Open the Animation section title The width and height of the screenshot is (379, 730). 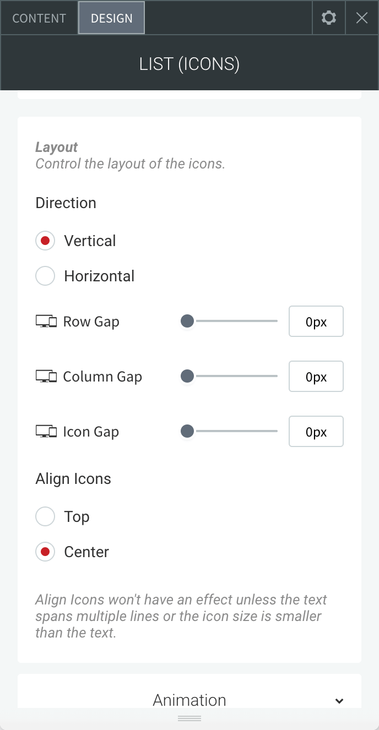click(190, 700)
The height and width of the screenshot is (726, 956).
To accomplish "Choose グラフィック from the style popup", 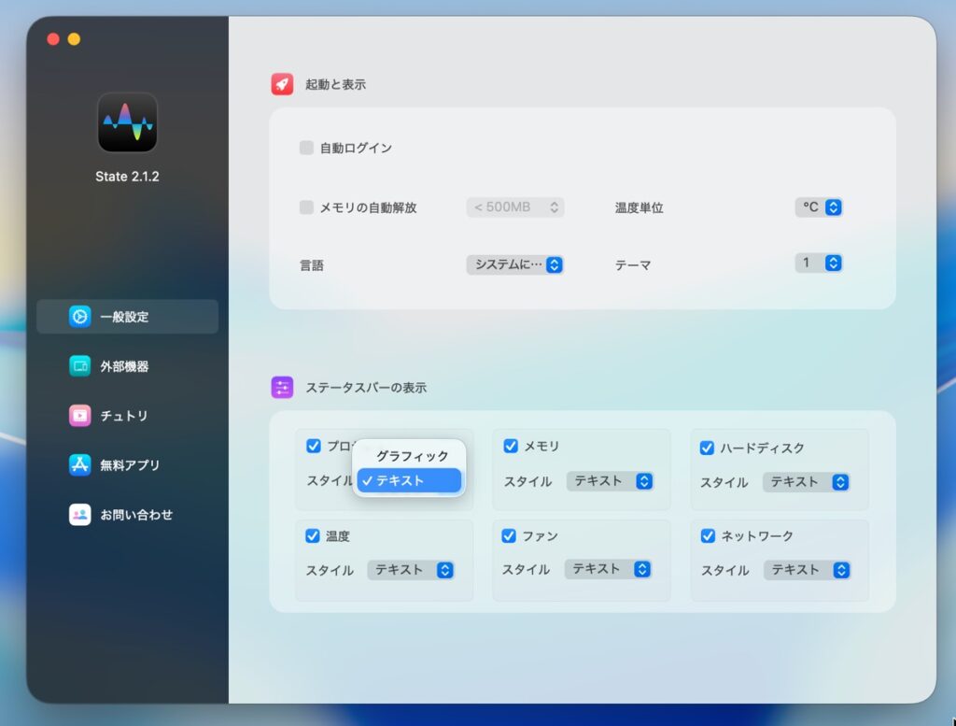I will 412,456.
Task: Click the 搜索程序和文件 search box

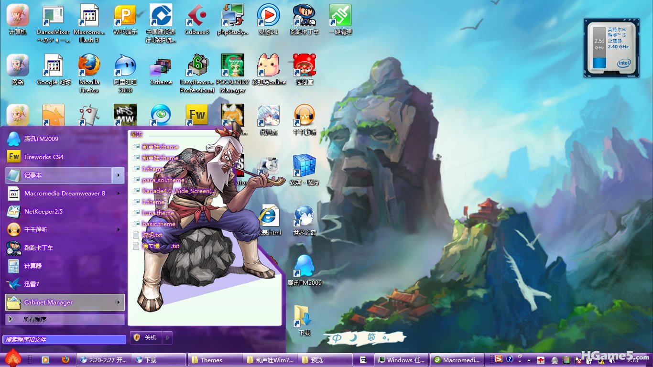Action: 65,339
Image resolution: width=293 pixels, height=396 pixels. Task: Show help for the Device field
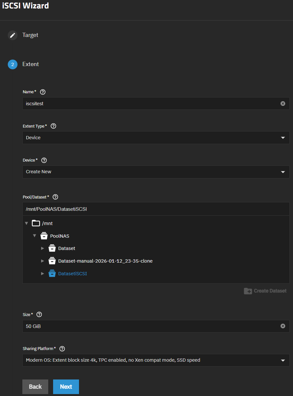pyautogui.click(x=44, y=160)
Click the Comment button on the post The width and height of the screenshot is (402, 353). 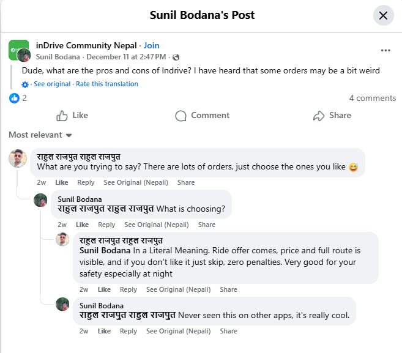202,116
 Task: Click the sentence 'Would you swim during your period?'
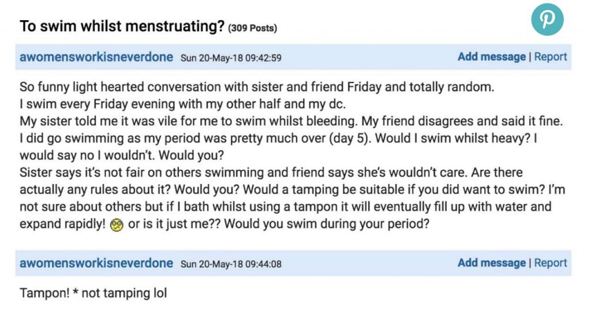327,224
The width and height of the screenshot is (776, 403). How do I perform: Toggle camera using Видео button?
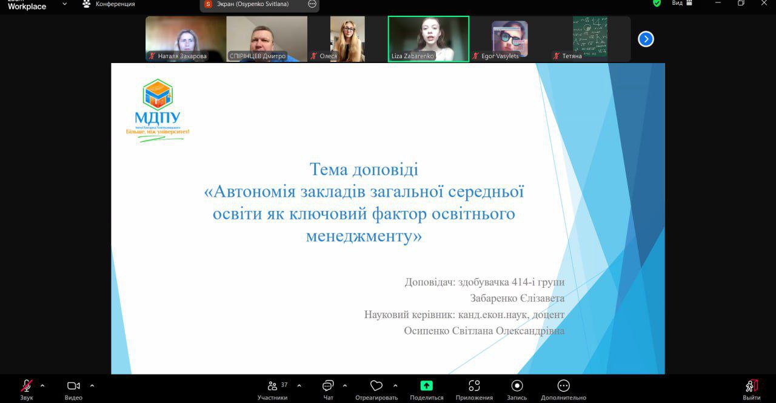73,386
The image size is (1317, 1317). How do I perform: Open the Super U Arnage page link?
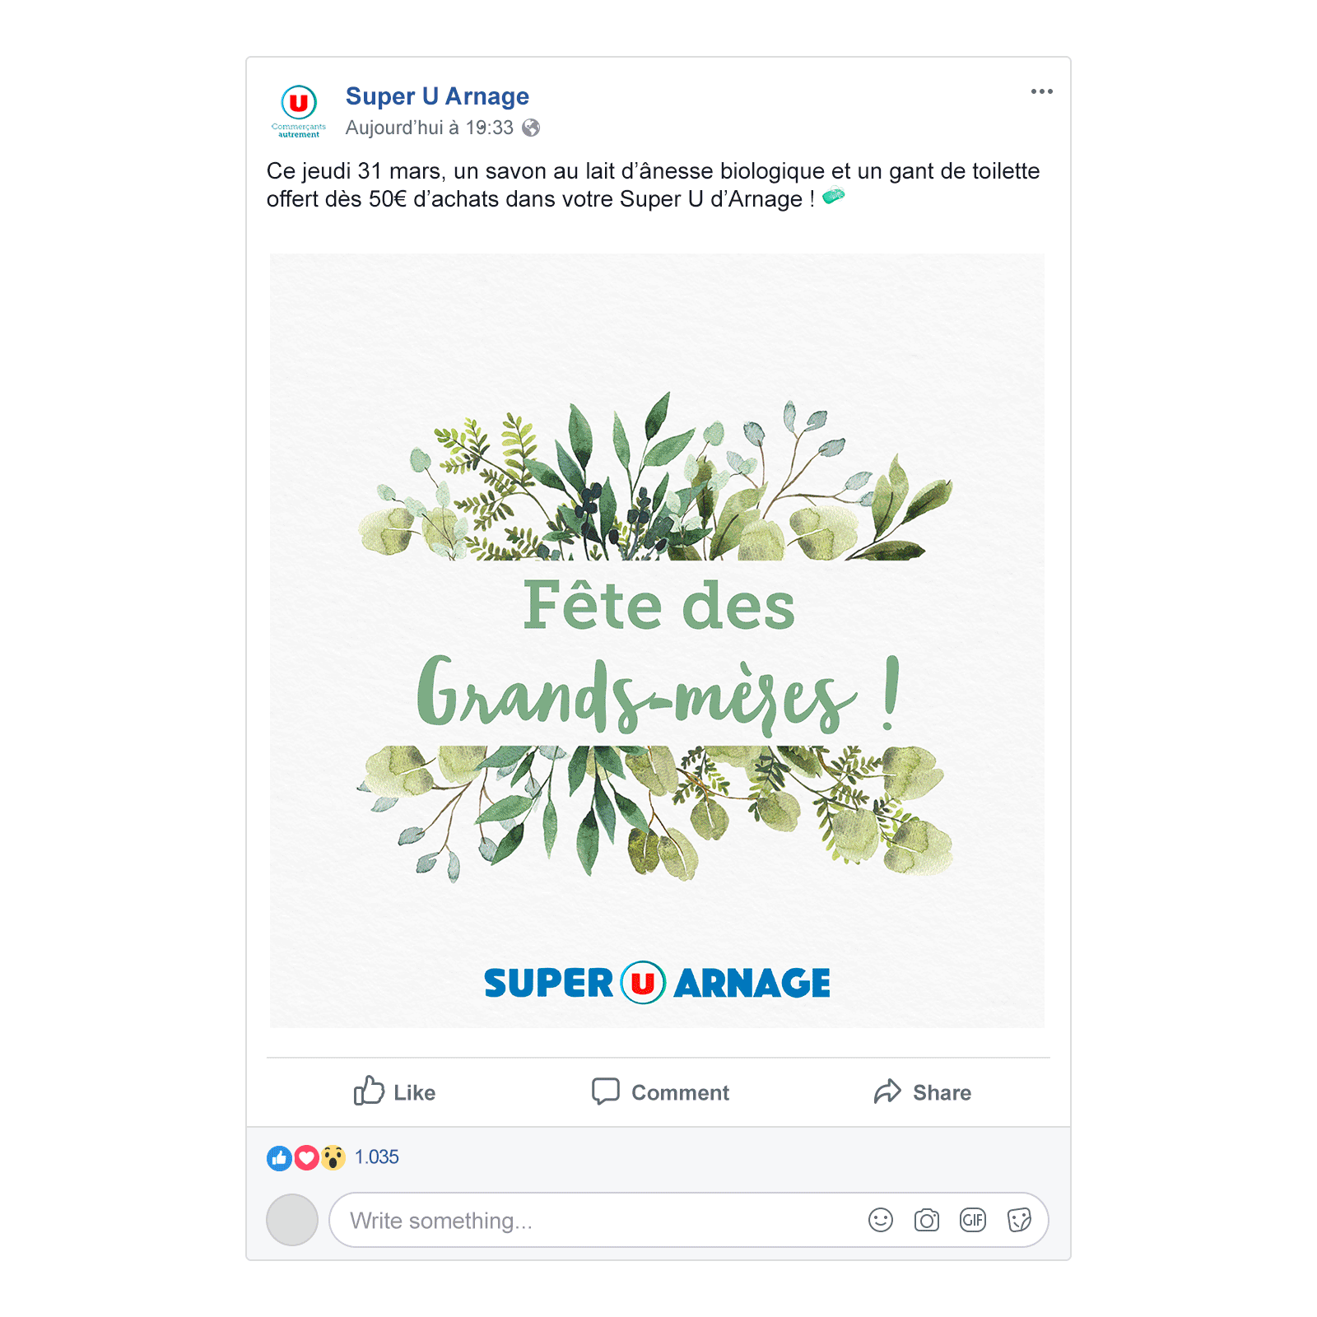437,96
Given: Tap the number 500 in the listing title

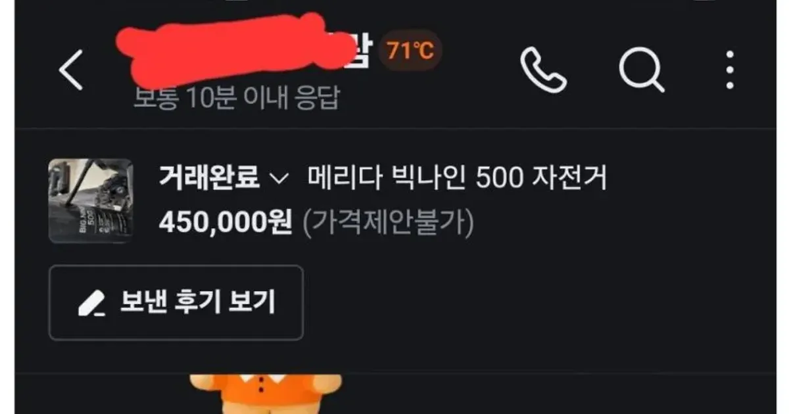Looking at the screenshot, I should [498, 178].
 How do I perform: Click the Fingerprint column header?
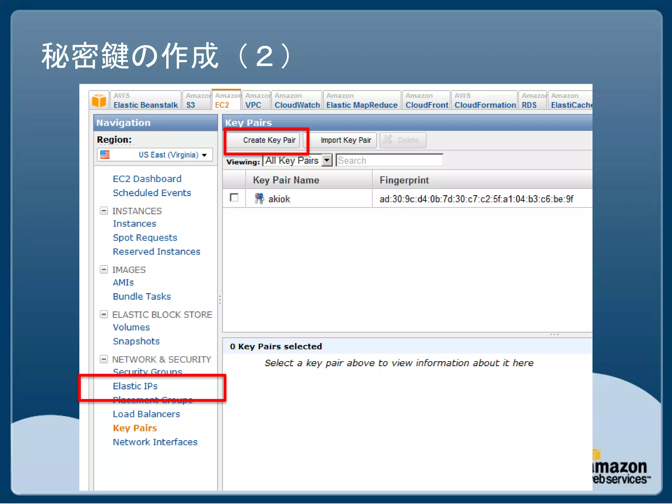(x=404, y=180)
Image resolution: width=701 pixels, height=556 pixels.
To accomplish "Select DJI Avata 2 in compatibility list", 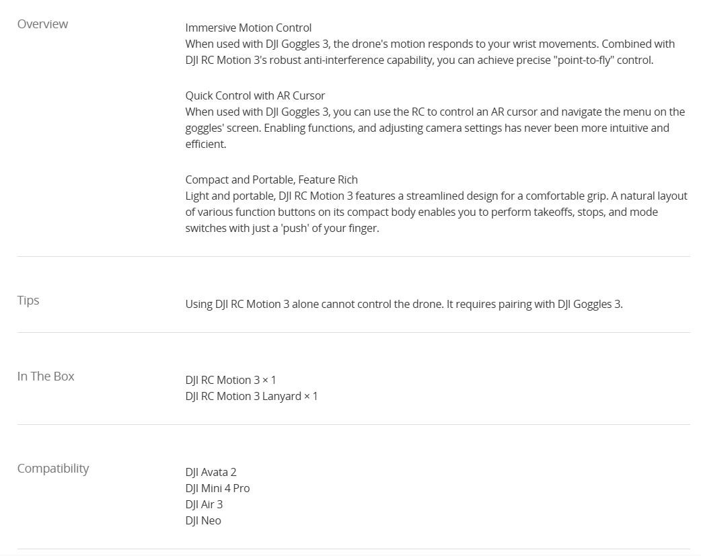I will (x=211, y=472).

.....

# [What you should do]
Convert everything from the line containing "Task: Click the 搜索程序和文件 search box" down to the line containing "pyautogui.click(x=44, y=160)" in the records above into a Markdown table with the columns Row and Line, skipping blank lines. Leave the pictures out.

# [Task solution]
| Row | Line |
|---|---|
| 1 | Task: Click the 搜索程序和文件 search box |
| 2 | Action: 65,339 |
| 3 | Image resolution: width=293 pixels, height=396 pixels. Task: Show help for the Device field |
| 4 | pyautogui.click(x=44, y=160) |